--- START ---

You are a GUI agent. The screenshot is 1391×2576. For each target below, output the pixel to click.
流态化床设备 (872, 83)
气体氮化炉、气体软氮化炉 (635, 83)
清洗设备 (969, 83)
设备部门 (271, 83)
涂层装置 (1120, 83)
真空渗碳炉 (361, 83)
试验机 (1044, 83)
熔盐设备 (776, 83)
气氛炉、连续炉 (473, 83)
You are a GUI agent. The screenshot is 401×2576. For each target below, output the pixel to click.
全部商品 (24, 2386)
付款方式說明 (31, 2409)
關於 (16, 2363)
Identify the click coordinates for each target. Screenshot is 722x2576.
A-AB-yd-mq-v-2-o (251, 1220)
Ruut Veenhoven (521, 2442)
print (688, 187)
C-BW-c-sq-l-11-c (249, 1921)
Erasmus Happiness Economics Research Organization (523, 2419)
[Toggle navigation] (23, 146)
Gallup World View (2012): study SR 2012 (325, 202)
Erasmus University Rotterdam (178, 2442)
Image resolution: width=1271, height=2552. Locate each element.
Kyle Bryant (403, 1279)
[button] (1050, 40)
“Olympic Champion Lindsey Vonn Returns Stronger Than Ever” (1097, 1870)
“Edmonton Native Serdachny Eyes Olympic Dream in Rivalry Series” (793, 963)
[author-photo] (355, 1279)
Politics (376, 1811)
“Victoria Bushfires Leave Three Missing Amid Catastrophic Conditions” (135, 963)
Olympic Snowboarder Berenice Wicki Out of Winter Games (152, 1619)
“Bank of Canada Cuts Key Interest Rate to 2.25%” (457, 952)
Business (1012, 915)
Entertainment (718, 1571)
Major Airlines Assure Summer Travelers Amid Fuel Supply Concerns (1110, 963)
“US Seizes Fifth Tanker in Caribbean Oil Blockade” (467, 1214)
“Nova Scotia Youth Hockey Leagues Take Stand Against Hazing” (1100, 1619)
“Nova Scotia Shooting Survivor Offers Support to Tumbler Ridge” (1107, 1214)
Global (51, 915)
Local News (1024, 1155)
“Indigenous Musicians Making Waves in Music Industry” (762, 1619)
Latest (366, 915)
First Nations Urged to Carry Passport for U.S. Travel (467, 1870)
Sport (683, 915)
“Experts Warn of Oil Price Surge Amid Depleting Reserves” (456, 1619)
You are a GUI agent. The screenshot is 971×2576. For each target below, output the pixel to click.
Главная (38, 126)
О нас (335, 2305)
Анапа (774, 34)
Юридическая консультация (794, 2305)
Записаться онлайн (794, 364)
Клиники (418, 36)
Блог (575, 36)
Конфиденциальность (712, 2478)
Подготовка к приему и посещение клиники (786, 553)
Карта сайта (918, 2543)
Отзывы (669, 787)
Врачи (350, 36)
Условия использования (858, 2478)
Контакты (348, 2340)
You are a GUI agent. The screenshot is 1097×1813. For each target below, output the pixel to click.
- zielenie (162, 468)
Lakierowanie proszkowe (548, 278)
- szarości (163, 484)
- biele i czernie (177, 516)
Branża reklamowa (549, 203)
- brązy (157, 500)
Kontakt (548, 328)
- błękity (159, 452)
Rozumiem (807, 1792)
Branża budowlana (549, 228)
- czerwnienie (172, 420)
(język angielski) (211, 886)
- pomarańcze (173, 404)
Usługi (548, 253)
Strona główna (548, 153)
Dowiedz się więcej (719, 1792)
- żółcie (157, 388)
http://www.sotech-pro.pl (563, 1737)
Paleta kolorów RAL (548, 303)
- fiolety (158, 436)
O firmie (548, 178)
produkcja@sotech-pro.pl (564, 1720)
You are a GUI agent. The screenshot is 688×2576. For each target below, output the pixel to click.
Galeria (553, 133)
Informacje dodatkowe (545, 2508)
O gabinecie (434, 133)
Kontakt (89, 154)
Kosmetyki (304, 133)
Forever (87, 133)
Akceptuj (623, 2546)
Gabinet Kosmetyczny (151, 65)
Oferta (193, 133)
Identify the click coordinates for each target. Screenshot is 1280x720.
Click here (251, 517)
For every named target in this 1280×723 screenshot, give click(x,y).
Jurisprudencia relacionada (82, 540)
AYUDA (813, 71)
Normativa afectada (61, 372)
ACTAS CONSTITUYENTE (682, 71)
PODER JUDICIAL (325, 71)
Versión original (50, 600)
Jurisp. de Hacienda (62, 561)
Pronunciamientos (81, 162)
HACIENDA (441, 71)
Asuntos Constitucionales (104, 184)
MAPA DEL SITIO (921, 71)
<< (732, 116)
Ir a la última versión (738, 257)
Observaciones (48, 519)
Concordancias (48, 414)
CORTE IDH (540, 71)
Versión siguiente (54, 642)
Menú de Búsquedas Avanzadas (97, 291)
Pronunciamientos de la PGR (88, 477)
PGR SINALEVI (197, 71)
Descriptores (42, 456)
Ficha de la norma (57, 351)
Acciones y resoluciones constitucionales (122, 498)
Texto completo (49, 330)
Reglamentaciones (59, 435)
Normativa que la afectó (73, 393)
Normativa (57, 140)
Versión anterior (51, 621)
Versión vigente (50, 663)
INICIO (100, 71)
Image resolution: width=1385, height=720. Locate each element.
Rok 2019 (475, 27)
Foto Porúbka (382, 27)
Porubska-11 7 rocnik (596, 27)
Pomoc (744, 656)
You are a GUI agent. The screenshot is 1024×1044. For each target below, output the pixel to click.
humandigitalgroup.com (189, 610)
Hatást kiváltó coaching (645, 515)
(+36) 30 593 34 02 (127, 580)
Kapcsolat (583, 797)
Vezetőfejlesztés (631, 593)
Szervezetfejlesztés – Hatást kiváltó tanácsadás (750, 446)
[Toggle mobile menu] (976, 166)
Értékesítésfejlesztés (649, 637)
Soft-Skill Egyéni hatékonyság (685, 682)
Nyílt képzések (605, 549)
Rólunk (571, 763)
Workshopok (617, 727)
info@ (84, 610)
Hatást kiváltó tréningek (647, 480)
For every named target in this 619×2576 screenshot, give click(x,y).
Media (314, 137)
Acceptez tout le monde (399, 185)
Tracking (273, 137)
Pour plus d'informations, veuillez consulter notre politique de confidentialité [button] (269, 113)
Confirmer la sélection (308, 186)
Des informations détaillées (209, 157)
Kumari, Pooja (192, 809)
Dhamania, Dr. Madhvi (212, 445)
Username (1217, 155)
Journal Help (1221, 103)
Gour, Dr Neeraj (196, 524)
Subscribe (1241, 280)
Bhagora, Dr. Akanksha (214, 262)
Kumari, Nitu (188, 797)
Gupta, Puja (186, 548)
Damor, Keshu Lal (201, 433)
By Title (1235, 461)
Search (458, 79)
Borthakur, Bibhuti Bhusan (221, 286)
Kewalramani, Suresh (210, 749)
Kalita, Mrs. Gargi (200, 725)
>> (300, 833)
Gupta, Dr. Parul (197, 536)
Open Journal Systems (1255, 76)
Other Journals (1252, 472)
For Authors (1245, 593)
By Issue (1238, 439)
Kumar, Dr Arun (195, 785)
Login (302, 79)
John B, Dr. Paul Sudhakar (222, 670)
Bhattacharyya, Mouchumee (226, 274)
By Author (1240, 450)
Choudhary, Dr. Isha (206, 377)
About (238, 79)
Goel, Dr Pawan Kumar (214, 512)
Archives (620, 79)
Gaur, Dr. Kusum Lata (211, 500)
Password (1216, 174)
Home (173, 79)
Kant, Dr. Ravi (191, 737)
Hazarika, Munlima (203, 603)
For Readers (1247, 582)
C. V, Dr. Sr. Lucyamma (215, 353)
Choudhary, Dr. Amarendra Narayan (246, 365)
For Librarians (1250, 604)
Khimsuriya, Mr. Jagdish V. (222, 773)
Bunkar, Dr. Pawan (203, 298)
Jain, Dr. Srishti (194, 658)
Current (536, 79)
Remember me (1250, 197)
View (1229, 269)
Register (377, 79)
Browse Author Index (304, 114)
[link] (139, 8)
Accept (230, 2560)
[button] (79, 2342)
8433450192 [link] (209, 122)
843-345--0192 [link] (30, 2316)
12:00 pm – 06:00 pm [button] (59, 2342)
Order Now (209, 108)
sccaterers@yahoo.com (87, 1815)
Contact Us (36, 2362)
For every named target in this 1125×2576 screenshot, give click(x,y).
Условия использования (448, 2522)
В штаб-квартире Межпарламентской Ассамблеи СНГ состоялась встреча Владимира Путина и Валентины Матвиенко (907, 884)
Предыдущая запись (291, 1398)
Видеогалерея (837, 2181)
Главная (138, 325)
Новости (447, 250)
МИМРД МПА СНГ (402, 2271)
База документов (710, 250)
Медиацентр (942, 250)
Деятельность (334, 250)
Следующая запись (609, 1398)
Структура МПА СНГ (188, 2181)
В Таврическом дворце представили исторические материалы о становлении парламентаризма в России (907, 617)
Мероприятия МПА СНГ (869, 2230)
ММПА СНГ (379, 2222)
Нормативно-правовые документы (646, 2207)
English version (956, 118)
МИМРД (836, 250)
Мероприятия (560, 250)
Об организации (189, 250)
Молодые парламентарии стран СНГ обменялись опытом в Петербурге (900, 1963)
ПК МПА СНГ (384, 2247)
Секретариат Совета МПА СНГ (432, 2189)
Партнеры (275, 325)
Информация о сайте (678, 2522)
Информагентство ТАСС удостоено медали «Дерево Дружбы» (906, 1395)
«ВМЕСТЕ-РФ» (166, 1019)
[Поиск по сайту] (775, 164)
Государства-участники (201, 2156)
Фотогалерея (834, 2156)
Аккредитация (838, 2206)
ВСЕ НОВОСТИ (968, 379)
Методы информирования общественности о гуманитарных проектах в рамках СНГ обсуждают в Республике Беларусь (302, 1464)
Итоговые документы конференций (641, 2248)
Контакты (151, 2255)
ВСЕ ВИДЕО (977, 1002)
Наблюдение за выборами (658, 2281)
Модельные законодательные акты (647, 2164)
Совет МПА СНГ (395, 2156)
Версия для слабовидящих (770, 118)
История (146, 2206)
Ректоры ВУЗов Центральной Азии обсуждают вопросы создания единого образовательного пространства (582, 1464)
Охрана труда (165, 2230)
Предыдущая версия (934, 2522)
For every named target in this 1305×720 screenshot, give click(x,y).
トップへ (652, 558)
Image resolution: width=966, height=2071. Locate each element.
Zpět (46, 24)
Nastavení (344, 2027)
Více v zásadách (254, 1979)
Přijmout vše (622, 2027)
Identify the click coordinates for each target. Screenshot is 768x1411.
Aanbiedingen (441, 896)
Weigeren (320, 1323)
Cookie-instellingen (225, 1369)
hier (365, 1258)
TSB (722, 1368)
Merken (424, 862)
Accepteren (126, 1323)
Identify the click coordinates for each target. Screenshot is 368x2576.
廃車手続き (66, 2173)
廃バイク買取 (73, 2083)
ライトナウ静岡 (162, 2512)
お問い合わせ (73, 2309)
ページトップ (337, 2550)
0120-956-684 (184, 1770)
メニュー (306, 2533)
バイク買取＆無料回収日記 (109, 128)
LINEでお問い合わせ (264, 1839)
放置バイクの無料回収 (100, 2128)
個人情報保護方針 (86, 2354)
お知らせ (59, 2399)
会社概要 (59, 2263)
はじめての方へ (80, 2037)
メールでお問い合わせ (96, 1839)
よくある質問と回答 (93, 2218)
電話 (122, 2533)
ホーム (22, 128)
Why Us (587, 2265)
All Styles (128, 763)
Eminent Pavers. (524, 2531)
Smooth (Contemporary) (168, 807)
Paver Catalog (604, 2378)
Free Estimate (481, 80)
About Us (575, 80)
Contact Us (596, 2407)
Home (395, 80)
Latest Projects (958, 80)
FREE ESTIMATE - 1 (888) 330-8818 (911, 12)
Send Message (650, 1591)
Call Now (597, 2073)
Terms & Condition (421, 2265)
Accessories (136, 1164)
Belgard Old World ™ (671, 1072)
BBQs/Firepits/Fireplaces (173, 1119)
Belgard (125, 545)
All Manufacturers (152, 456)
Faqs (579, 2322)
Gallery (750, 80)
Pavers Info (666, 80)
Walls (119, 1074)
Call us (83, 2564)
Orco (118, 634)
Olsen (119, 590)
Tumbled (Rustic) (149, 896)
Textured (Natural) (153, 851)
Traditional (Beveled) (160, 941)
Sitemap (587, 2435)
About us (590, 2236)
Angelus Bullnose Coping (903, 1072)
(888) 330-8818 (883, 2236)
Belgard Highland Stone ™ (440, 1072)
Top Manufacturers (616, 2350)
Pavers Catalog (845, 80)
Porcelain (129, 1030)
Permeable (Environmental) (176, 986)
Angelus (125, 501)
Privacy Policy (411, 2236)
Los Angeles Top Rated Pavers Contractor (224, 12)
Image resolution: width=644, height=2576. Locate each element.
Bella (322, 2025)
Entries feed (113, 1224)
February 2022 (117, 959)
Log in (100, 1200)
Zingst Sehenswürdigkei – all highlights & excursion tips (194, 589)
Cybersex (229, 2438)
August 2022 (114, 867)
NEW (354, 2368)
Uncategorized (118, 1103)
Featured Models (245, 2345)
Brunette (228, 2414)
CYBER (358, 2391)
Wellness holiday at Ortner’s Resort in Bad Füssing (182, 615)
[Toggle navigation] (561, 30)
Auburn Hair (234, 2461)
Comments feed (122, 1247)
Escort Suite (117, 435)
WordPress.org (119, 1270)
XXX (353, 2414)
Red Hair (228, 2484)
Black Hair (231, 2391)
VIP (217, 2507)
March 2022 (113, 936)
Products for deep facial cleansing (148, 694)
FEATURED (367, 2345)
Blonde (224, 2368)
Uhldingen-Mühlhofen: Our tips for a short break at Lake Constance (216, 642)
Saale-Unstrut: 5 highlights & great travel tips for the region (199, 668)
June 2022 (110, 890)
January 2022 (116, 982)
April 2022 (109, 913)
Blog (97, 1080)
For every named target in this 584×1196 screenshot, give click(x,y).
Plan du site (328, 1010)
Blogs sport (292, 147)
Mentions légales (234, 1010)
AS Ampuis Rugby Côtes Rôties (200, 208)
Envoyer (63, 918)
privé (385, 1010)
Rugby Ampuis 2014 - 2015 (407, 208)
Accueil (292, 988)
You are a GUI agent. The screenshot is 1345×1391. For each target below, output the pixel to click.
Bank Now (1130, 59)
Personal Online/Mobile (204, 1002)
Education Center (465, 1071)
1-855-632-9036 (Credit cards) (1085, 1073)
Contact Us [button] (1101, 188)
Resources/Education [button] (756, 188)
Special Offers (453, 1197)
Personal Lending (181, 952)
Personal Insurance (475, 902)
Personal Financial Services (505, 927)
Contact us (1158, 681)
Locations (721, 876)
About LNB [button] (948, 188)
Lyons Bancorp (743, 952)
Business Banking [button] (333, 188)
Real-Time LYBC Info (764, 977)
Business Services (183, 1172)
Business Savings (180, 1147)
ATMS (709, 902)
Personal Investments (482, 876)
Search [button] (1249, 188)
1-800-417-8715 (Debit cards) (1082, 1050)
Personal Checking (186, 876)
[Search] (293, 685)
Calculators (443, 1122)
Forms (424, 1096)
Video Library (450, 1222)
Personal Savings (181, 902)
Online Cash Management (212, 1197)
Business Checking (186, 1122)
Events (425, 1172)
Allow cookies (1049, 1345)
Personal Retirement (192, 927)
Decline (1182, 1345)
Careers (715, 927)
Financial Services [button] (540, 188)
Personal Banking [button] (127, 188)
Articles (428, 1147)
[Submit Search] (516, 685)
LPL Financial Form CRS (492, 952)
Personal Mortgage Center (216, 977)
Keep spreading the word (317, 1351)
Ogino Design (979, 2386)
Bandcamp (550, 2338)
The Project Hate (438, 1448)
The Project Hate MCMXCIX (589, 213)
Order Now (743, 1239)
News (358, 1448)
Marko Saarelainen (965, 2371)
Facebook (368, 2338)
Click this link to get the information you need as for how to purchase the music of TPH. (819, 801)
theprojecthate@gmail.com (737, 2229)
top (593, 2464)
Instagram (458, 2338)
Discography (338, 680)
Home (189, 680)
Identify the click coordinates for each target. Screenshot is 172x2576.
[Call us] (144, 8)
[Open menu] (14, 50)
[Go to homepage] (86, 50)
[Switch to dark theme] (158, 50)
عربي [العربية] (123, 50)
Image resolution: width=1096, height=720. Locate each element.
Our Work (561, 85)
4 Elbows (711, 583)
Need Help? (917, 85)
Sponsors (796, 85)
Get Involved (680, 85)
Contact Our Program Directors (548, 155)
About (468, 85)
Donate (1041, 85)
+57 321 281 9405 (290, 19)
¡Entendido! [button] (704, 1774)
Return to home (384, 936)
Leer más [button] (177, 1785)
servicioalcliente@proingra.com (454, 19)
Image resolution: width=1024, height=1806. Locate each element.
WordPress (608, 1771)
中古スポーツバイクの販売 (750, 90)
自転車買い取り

--- END ---

> _WHAT YOU WILL DO_
Rescale the lines from the first one through the line that contains "C-BW-c-sq-l-11-c (249, 1921)", both included, and write them out again, requests and all. Multiply every coordinate in the answers by 0.35 and round to the nearest whole number, rounding halves up.

> _RESPONSE TO THE TASK_
You are a GUI agent. The screenshot is 1391×2576. For each target below, output the pixel to click.
流态化床设备 (305, 29)
气体氮化炉、气体软氮化炉 (222, 29)
清洗设备 (339, 29)
设备部门 (95, 29)
涂层装置 (392, 29)
真空渗碳炉 (126, 29)
试验机 (365, 29)
熔盐设备 (272, 29)
气氛炉、连续炉 (166, 29)
You are a GUI agent. The screenshot is 401×2576. For each target below, output the pixel to click.
全部商品 (8, 835)
付款方式說明 (11, 843)
關於 (6, 827)
Identify the click coordinates for each target. Screenshot is 722x2576.
A-AB-yd-mq-v-2-o (88, 427)
Ruut Veenhoven (182, 855)
print (241, 65)
C-BW-c-sq-l-11-c (87, 672)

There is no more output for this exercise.